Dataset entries
* start *
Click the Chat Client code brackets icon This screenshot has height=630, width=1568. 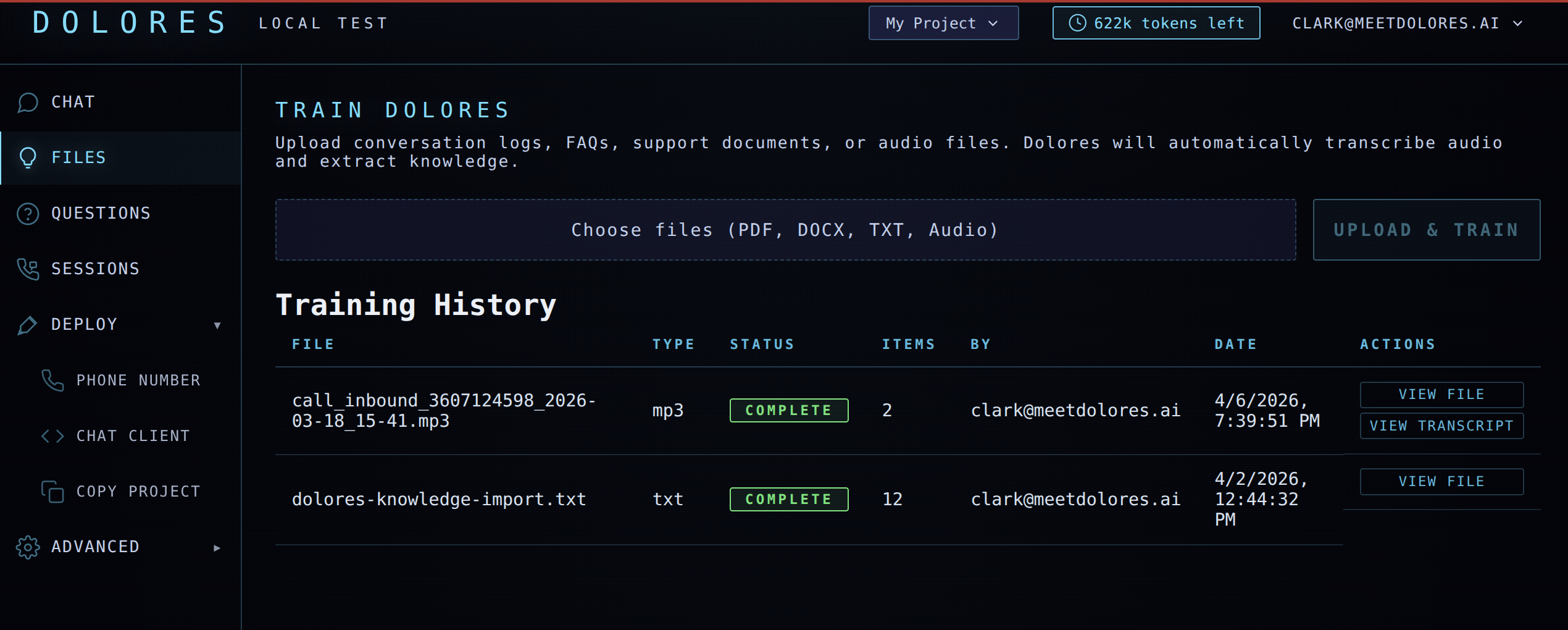click(52, 436)
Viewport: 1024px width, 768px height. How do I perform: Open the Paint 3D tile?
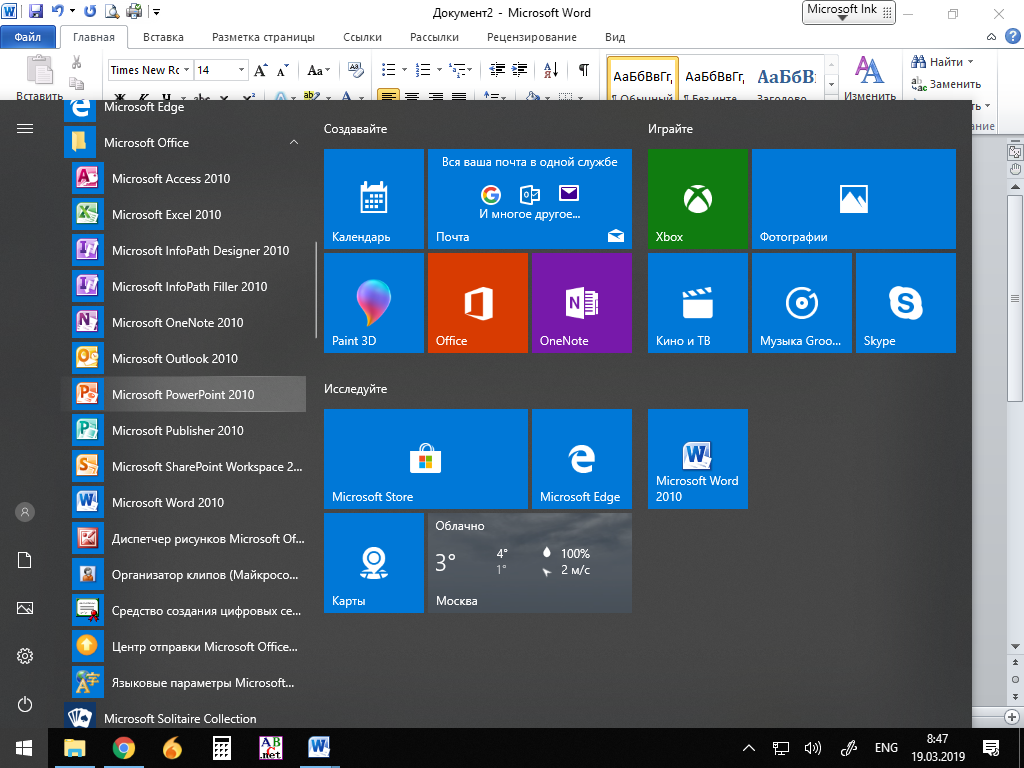click(x=374, y=302)
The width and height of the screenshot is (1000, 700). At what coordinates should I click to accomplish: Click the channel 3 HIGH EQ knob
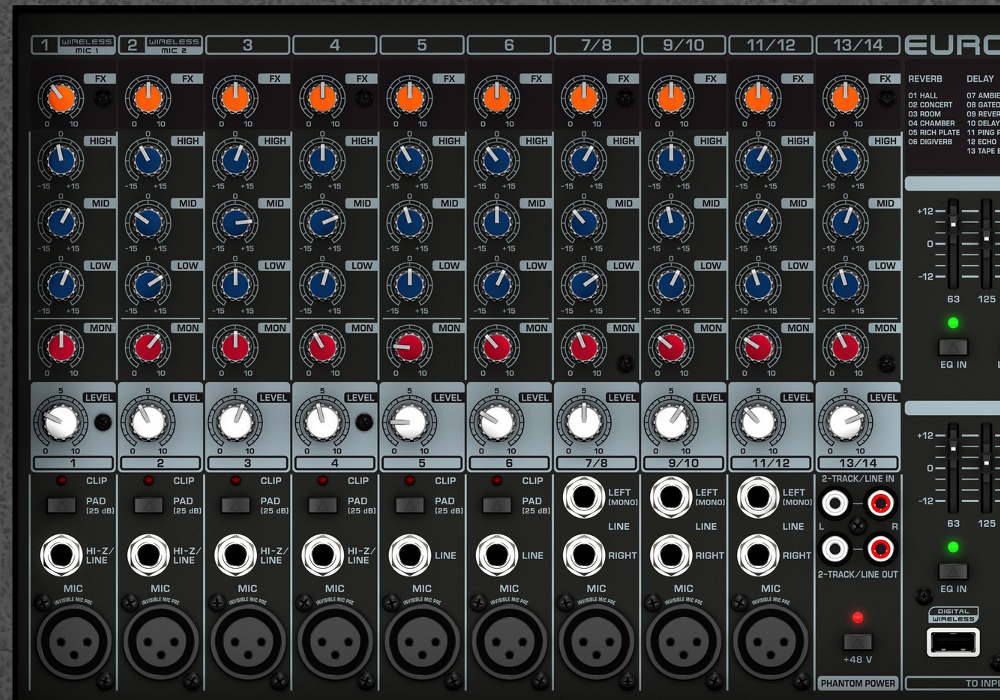(x=234, y=159)
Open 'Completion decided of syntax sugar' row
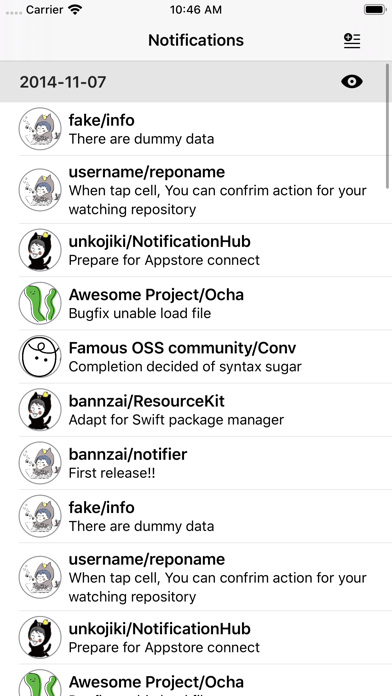The width and height of the screenshot is (392, 696). click(x=196, y=356)
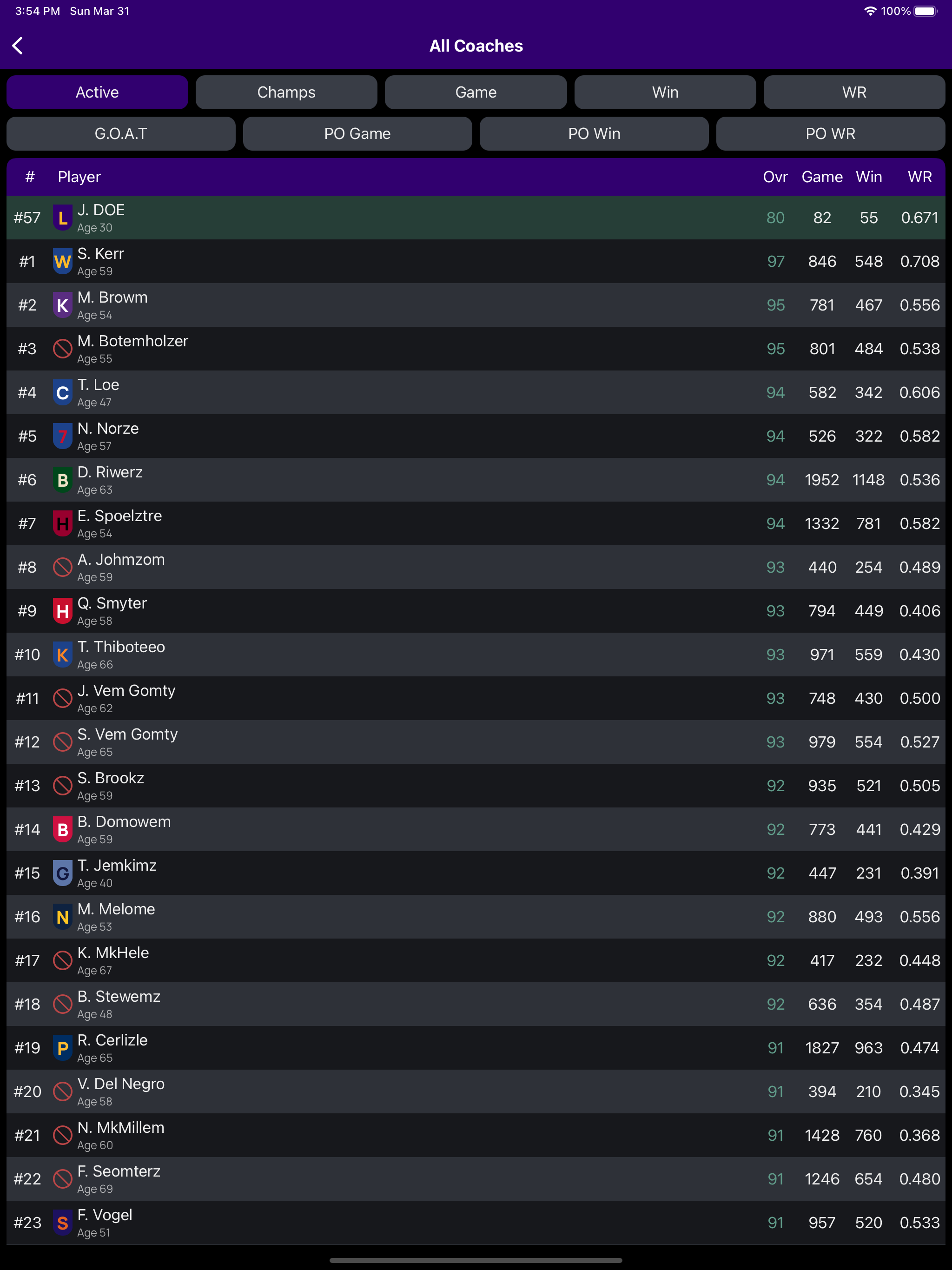Viewport: 952px width, 1270px height.
Task: Tap M. Browm's purple K team badge
Action: [x=63, y=305]
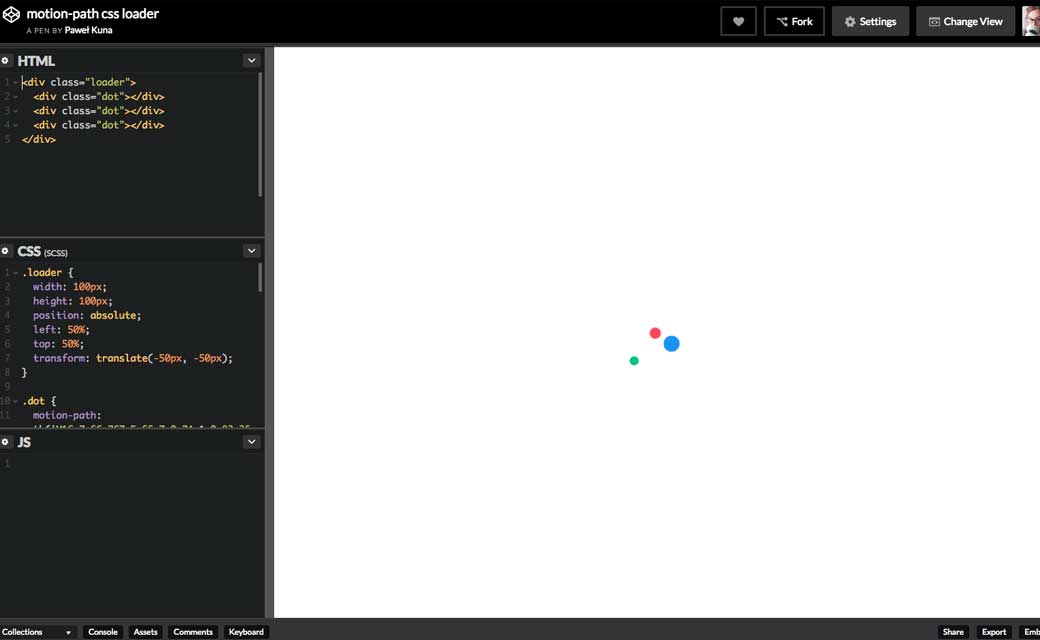1040x640 pixels.
Task: Expand the CSS panel dropdown arrow
Action: pyautogui.click(x=251, y=251)
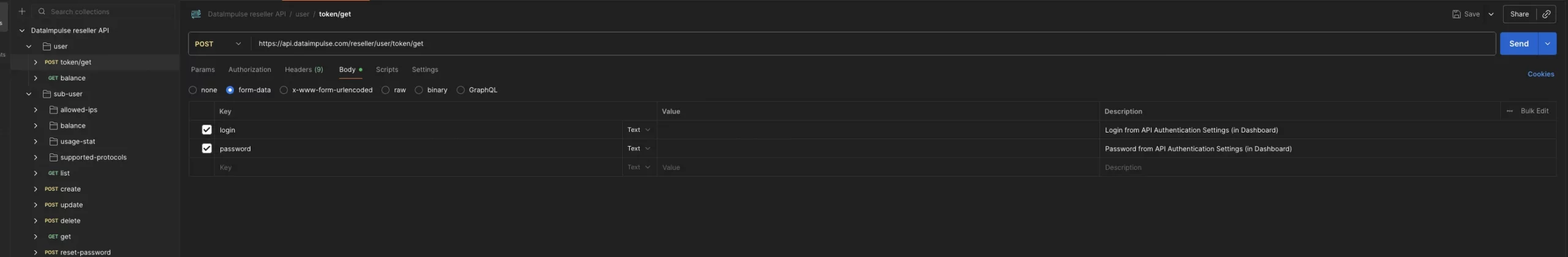The width and height of the screenshot is (1568, 257).
Task: Click the copy link icon beside Share
Action: click(1546, 14)
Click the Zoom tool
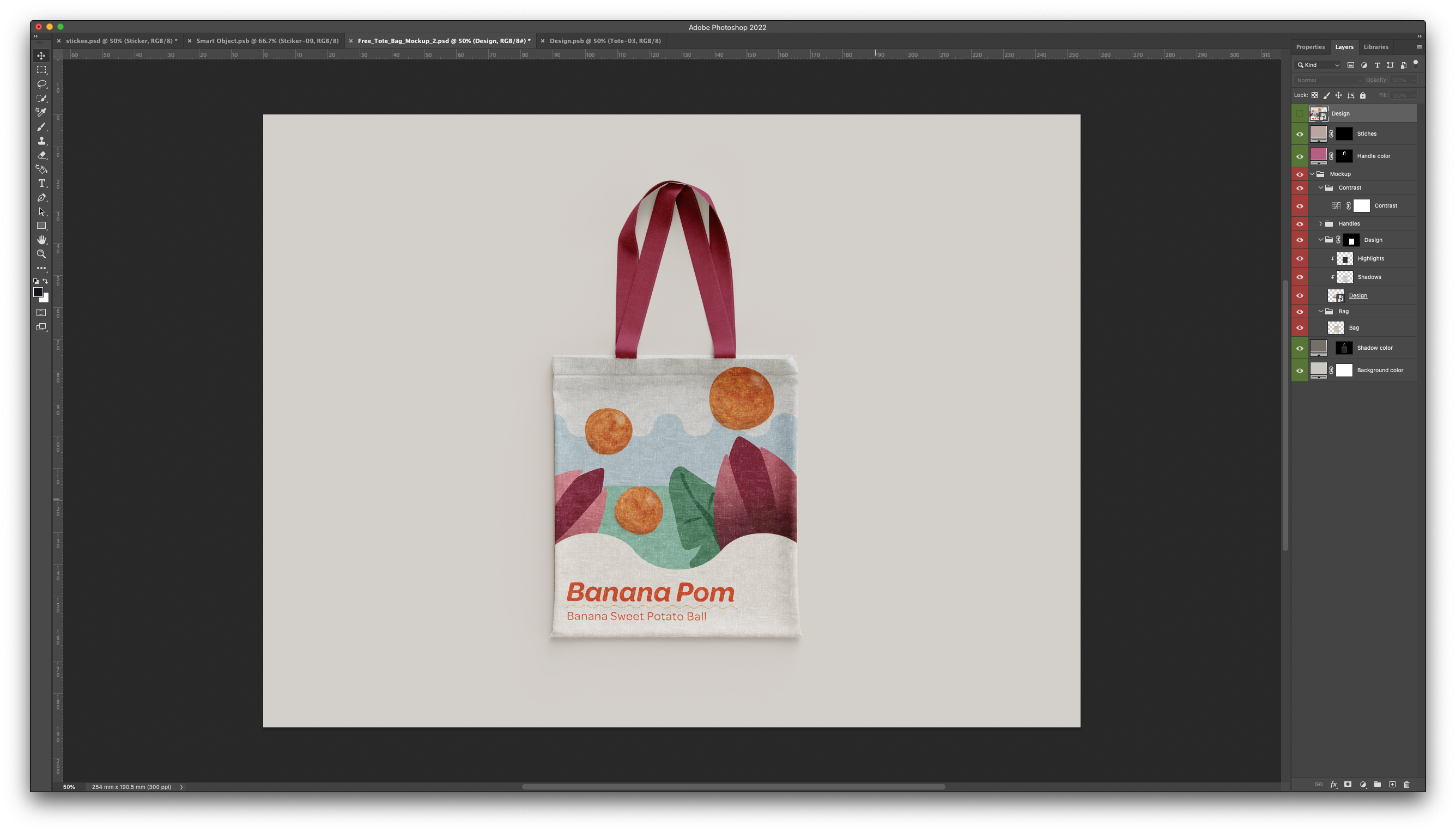The height and width of the screenshot is (832, 1456). coord(41,254)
* end *
Rewrite everything from the line containing "Viewport: 1024px width, 768px" down to the line containing "(x=234, y=159)", both lines included and the requests kept as they are, with 14 added to every coordinate in the answers. Leave the pictures out.

◆ Task response
Viewport: 1024px width, 768px height. How do I perform: Open the Paint 3D tile?
click(x=388, y=316)
The width and height of the screenshot is (1000, 700). At what coordinates should I click to accomplish: Click the channel 3 HIGH EQ knob
(x=248, y=173)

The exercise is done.